I agree check the leads on your motherboard header all your motherboard connections should be checked also check and make sure the PSU is plugged in nice and tight as well .
I mean check every thing ! This could be any thing your RAM might not like being jarred around in the slots and hitting the desk was your indication to that . I had some ram once it was in if you just touched it to see how hot the ram was the computer would restart . also if your sata cables are messed with this could case it as well . the video card could have also done this . It is hard to tell but every thing is a potential cause until you really find it . I have had this happen to me so many times and each time it was some thing different . The list is endless.


----------



## CDdude55 (Aug 5, 2010)

erocker said:


> Aaaaayyyyeeeeeee.....
> 
> http://i403.photobucket.com/albums/pp112/erocker414/fonzie.jpg
> 
> ...



LOL, made my day right there.


So guys, i have determined it was in fact a short, but what i don;t understand is why did it just start happening now?

Here some info:

 I took the side panel off and powered it on and it was all good, but once i put the side panel back on it shorted out and turned off. So i moved some cables around etc made sure everything was in and in some instants it still kept shorting out and either started restarting or turning off. So as of now i have decided to connect my side panel fan to the motherboard itself(it was connected to a molex to three pin cable that was tiucked under my HDD cage) and so far it's on and running fine.

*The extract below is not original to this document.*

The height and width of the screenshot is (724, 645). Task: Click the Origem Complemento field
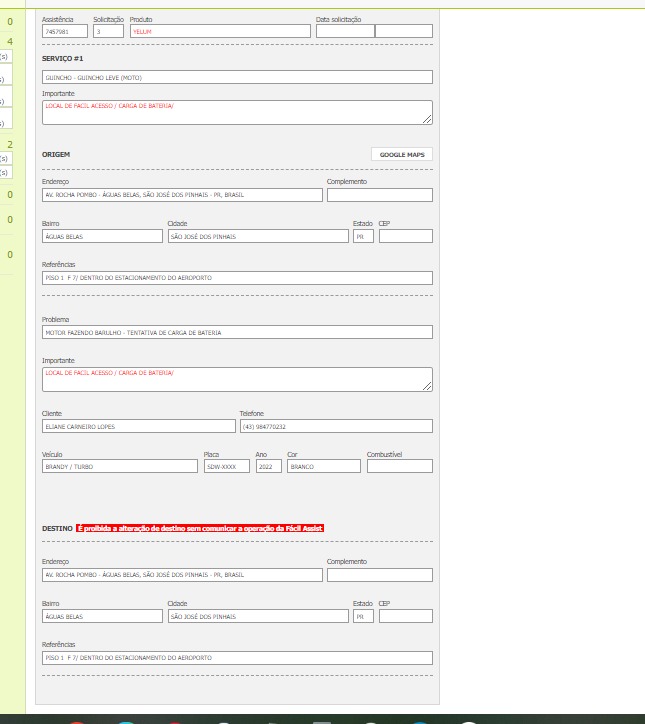pyautogui.click(x=379, y=195)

But i still am not 100% sure to what it is/was. so im still scared lol.


----------



## trickson (Aug 5, 2010)

CDdude55 said:


> LOL, made my day right there.
> 
> 
> So guys, i have determined it was in fact a short, but what i don;t understand is why did it just start happening now?
> ...



Well vibration and heating and cooling caused the connection to pull apart some , Thus exposing some of the leads this was ( MY guess ) close to the metal on the case and once you hit the desk it touched and wallah your computer turns off . Mystery solved .


----------



## ShRoOmAlIsTiC (Aug 5, 2010)

you think thats bad,  I used to wave my hand in the air towards my computer and it would turn on.  doesnt do it since I got the new mobo but it did it every morning and only in the morning.


----------



## Black Panther (Aug 5, 2010)

ShRoOmAlIsTiC said:


> I used to wave my hand in the air towards my computer and it would turn on



I wish I had your powers


----------



## mlee49 (Aug 5, 2010)

So question, does it hard lock up on you?  Or just instantly restart?  Does it power down completely like it's lost power or just BOOM instantly reset?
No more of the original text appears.